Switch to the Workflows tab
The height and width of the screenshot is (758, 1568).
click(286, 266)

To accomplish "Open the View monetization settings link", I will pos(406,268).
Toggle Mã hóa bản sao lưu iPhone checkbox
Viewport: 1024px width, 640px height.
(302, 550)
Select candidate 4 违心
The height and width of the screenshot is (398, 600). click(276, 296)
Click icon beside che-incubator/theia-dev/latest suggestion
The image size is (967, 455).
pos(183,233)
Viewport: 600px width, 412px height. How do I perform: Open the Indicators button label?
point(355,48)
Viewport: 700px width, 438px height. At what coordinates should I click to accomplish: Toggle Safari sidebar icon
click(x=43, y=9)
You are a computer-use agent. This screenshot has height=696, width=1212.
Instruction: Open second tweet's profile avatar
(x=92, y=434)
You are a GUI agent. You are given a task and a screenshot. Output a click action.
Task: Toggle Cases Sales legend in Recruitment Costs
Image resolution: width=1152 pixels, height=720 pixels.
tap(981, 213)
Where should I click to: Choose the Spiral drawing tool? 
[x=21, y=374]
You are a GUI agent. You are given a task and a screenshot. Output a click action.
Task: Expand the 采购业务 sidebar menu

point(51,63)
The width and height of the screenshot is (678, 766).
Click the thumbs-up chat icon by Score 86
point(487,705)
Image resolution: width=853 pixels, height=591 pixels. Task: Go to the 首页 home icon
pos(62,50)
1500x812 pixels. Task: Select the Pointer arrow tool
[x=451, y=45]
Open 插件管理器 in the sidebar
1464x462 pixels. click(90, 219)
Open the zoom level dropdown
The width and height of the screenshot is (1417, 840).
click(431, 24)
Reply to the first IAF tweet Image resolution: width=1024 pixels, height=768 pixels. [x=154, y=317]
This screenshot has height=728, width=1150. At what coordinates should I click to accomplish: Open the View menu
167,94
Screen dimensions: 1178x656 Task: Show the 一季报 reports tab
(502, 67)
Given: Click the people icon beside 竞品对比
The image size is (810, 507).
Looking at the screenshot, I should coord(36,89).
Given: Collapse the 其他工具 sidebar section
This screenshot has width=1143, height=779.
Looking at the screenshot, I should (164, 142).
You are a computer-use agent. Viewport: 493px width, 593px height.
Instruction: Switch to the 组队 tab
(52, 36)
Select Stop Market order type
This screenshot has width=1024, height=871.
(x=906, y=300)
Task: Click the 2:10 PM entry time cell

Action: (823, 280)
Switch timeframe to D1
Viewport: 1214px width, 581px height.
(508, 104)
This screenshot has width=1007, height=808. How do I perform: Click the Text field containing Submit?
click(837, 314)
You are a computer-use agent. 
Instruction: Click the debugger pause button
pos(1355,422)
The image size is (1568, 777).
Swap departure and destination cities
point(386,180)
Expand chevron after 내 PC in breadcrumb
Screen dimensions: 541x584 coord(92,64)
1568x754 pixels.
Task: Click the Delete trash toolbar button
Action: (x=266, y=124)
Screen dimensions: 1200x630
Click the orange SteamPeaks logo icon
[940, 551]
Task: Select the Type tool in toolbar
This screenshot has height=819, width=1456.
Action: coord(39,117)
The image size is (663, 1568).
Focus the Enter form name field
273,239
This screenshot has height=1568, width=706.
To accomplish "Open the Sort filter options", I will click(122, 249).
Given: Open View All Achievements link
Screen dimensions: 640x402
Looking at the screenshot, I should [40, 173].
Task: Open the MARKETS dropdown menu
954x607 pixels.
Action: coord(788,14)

· · ·

Could you reproduce exactly the lines of the entries above, from the one with "The width and height of the screenshot is (1417, 840)." through the one with "Task: Select the Type tool in toolbar", and nothing else?

--- Task answer ---
The width and height of the screenshot is (1417, 840).
click(431, 24)
Reply to the first IAF tweet Image resolution: width=1024 pixels, height=768 pixels. [x=154, y=317]
This screenshot has height=728, width=1150. At what coordinates should I click to accomplish: Open the View menu
167,94
Screen dimensions: 1178x656 Task: Show the 一季报 reports tab
(502, 67)
Given: Click the people icon beside 竞品对比
The image size is (810, 507).
Looking at the screenshot, I should coord(36,89).
Given: Collapse the 其他工具 sidebar section
This screenshot has width=1143, height=779.
Looking at the screenshot, I should (164, 142).
You are a computer-use agent. Viewport: 493px width, 593px height.
Instruction: Switch to the 组队 tab
(52, 36)
Select Stop Market order type
This screenshot has width=1024, height=871.
(x=906, y=300)
Task: Click the 2:10 PM entry time cell

Action: (823, 280)
Switch timeframe to D1
Viewport: 1214px width, 581px height.
(508, 104)
This screenshot has width=1007, height=808. How do I perform: Click the Text field containing Submit?
click(837, 314)
You are a computer-use agent. 
Instruction: Click the debugger pause button
pos(1355,422)
The image size is (1568, 777).
Swap departure and destination cities
point(386,180)
Expand chevron after 내 PC in breadcrumb
Screen dimensions: 541x584 coord(92,64)
1568x754 pixels.
Task: Click the Delete trash toolbar button
Action: (x=266, y=124)
Screen dimensions: 1200x630
Click the orange SteamPeaks logo icon
[940, 551]
Task: Select the Type tool in toolbar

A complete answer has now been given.